Мать бодрствовала подле этих трех сыновей в верхней горнице. Ноккве и Гэуте перенесли эту болезнь в младенчестве, а Скюле хворал не так уж тяжко. Они с Мюнаном лежали внизу, а за ними ходила Фрида. Никто не думал, что Мюнану угрожает опасность, но он никогда не отличался крепким здоровьем, и как-то вечером, когда уже все были уверены, что Мюнан почти исцелен, он вдруг потерял сознание. Фрида едва успела кликнуть Кристин, та сбежала вниз, а Мюнан тут же угас у нее на руках.
Смерть мальчика пробудила мать и повергла ее в новое, живое отчаяние. В ту пору, когда умер маленький Эрленд, безумная скорбь Кристин о малютке, оторванном смертью от материнской груди, была словно окрашена в красный цвет воспоминаниями обо всех сокрушенных мечтах о счастье. Тогда самая буря, поднявшаяся в сердце Кристин, удерживала ее на ногах. Но крайнее напряжение, которое было сломлено в тот момент, когда на ее глазах убили мужа, оставило после себя такую усталость в душе, что Кристин была уверена: скоро и она умрет от печали об Эрленде. И эта уверенность смягчала жалящую остроту боли. Кристин чувствовала, как сумерки и тени все больше обступают ее, и ожидала, что скоро и перед ней разверзнется могила…
Теперь над мертвым тельцем Мюнана мать стояла поседевшая от горя, но пробудившаяся. Этот красивый, милый мальчуган так долго был ее меньшеньким – ее последнее дитя, которое она еще могла баловать и над которым посмеивалась в душе, когда ей приходилось серьезным и строгим тоном выговаривать ему за его маленькие, детские проступки. И он был таким ласковым и так любил свою мать! Ей казалось, будто вонзили нож в ее живую плоть. Нет, она все еще была крепко связана с жизнью. Не может женщина умереть так легко, как это казалось Кристин, если она вспоила своей кровью так много новых молодых сердец.
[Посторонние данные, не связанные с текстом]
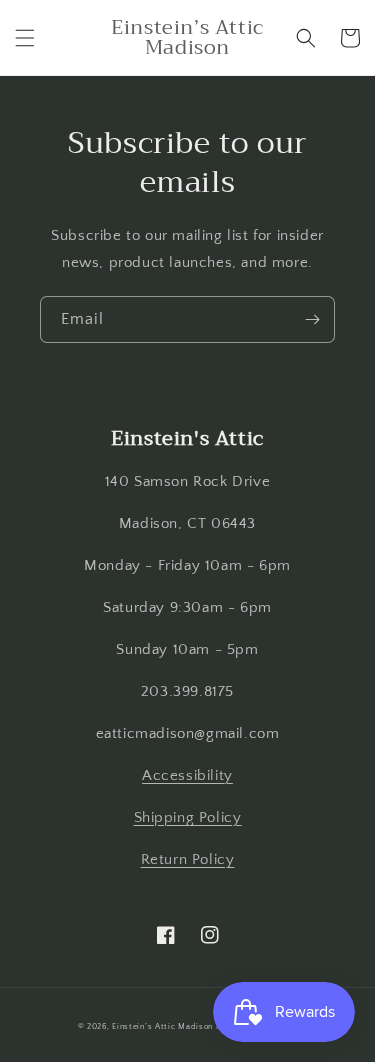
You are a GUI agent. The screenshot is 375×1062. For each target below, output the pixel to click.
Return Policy (188, 859)
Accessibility (187, 775)
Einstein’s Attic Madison (162, 1026)
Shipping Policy (188, 817)
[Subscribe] (312, 319)
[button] (25, 38)
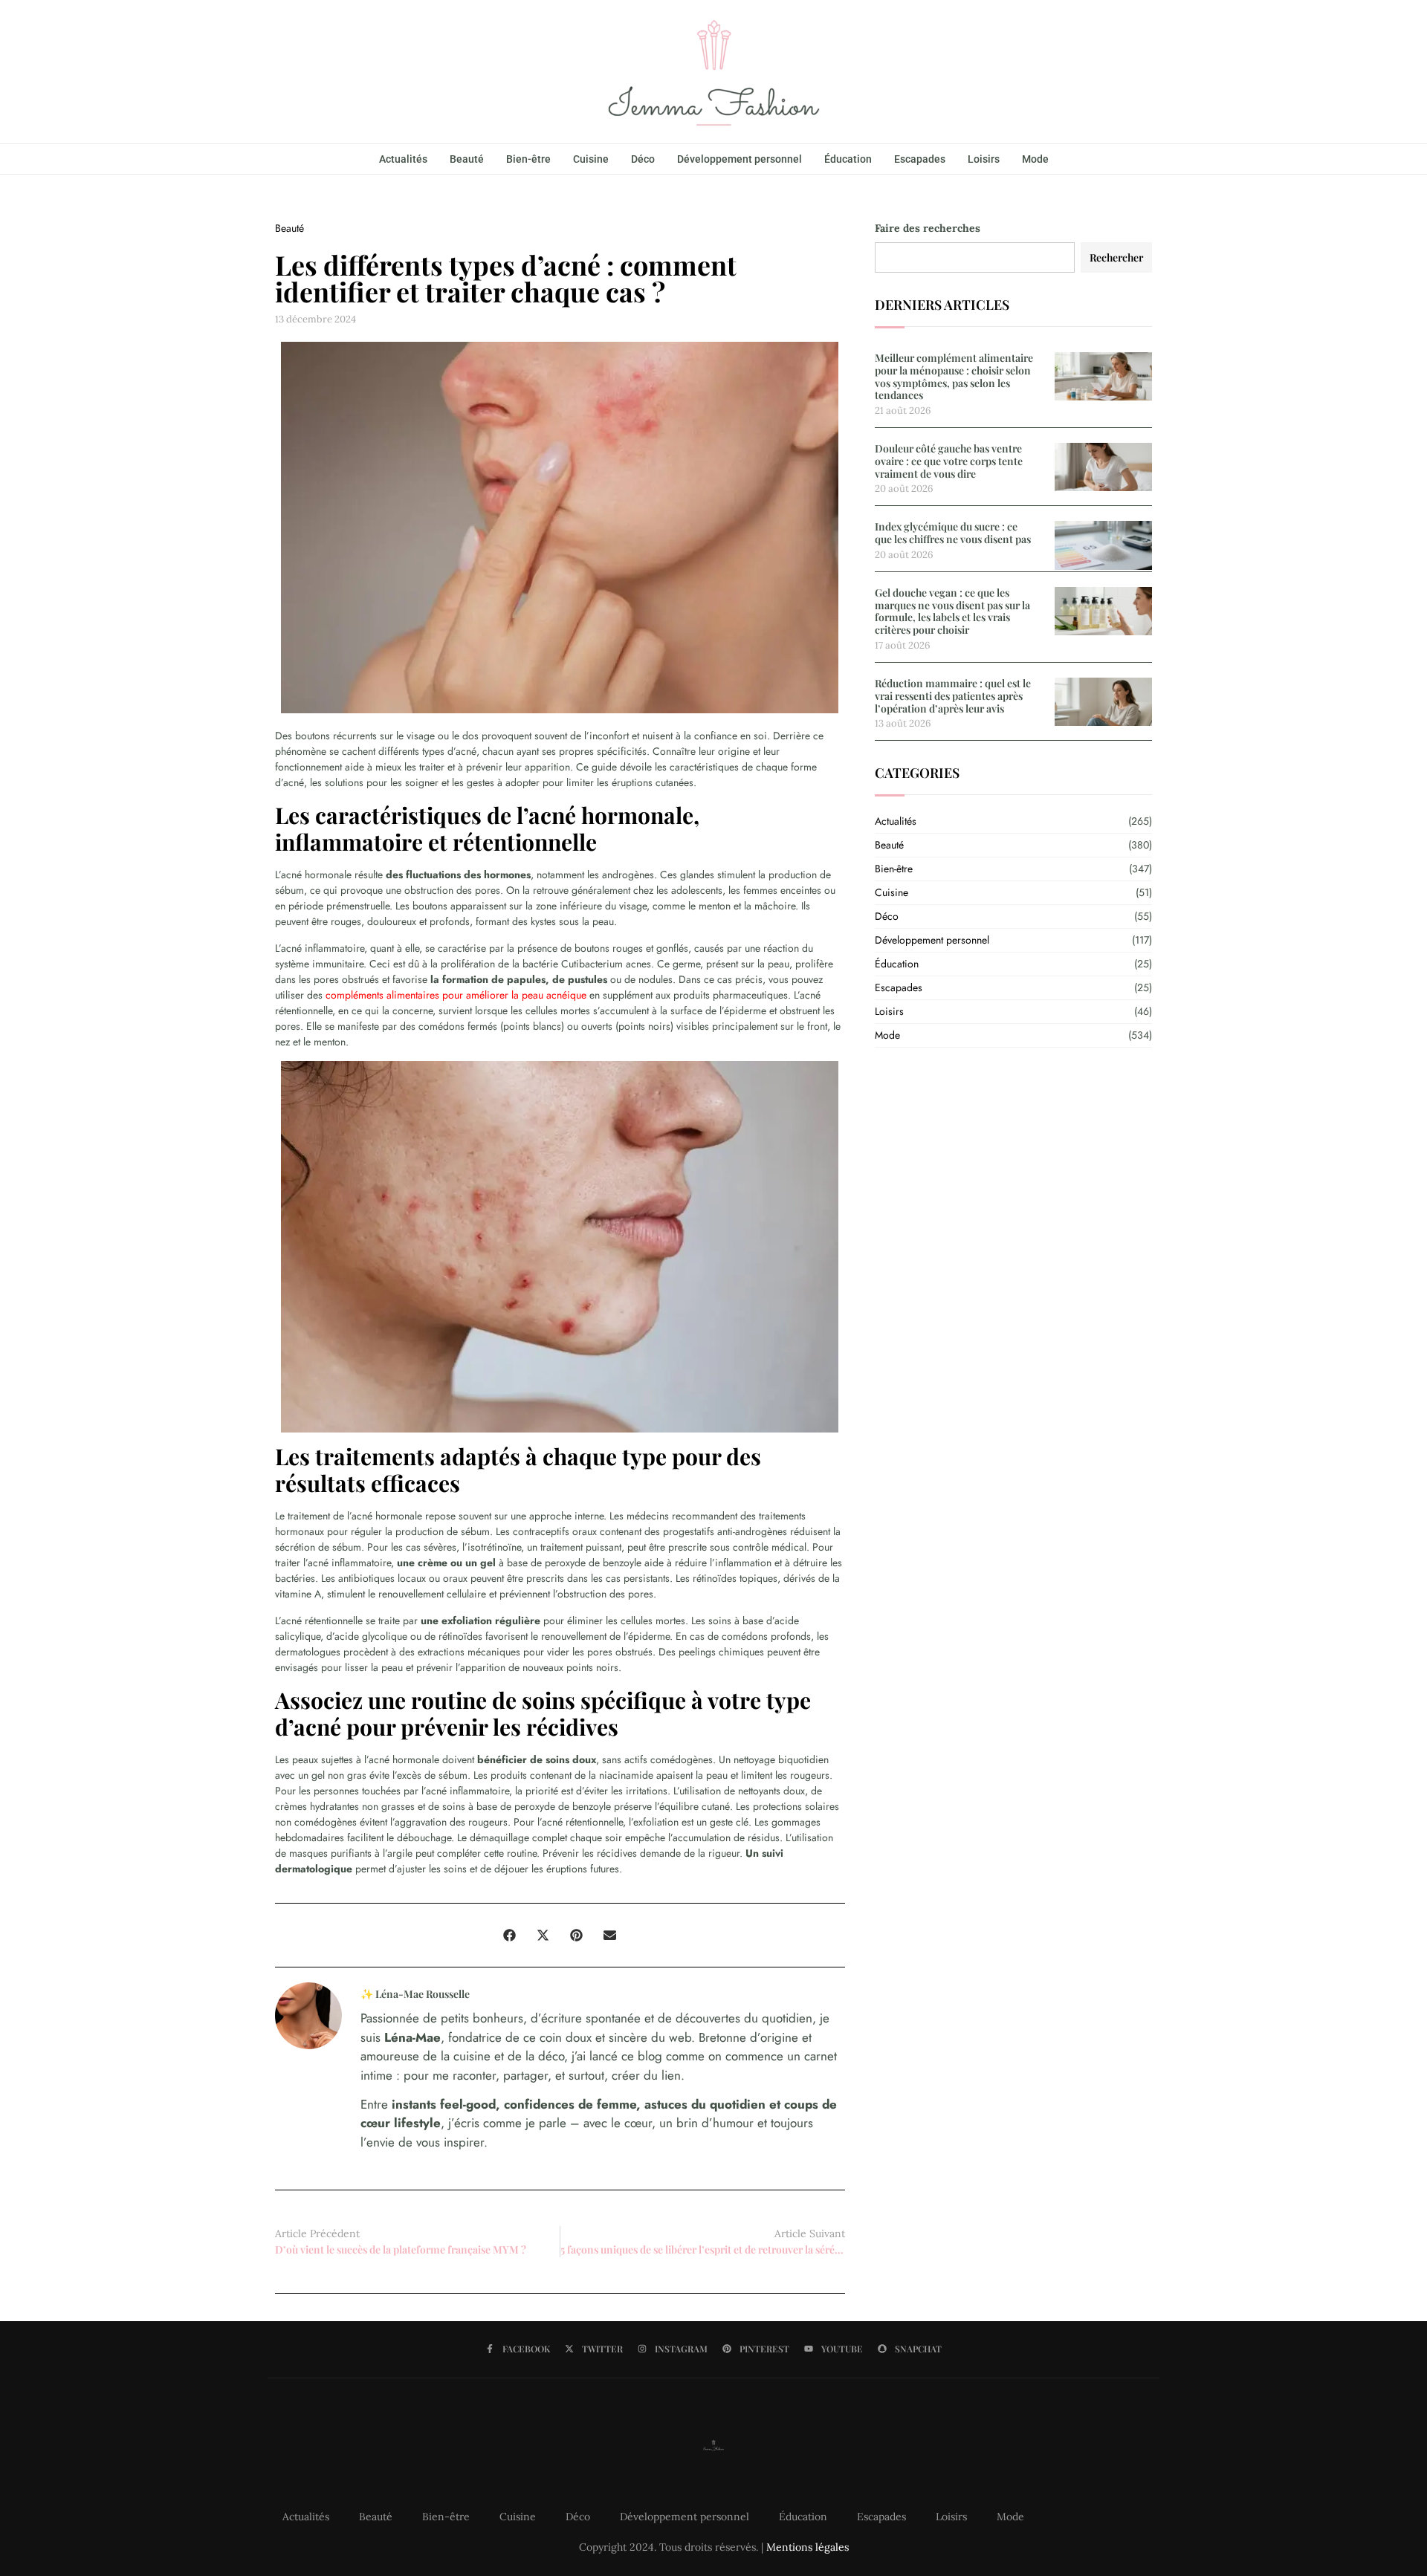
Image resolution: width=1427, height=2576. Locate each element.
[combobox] (975, 257)
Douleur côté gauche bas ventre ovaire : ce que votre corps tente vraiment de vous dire (949, 461)
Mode (1035, 159)
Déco (643, 159)
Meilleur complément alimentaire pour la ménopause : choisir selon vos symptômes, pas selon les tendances (954, 376)
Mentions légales (807, 2547)
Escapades (919, 159)
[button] (509, 1935)
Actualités (403, 159)
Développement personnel (739, 159)
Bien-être (528, 159)
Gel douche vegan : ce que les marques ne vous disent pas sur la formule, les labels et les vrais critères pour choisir (952, 611)
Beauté (467, 159)
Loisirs (984, 159)
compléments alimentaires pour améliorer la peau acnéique (456, 994)
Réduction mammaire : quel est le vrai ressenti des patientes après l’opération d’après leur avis (953, 696)
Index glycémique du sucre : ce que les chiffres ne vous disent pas (953, 532)
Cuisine (591, 159)
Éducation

В холодном, трезвом отчаянии ходила она от мертвого ребенка, лежащего на смертной соломе, к своим больным сыновьям. Мюнан лежал в старом стабюре, где раньше лежал его маленький брат и затем отец, – три смерти в усадьбе меньше чем за один год. С замирающим от страха сердцем, но застывшая и молчаливая, ждала Кристин, что вот-вот умрет следующий ребенок, – она ждала этого, как ожидают неотвратимой судьбы. Никогда не понимала она в достаточной мере, каким счастьем одарил ее бог, дав ей так много детей. Нет, хуже всего, что она все-таки отчасти понимала это, но думала больше о муках, о боли, о страхе, о заботах. Хотя по той пустоте, которую Кристин ощущала всякий раз, когда ребенок вырастал и уходил из-под ее крыла, и по тому восторгу, который она чувствовала, когда новое дитя появлялось у ее груди, Кристин снова и снова убеждалась, что радостей дети приносят несказанно больше, нежели горя и забот. Кристин досадовала, что отец ее детей был таким ненадежным человеком и столь мало пекся о тех, кто продолжит его род. Но она всегда забывала, что он не был иным и в то время, когда она сама нарушила божью заповедь и растоптала свою собственную родню, чтобы соединиться с ним.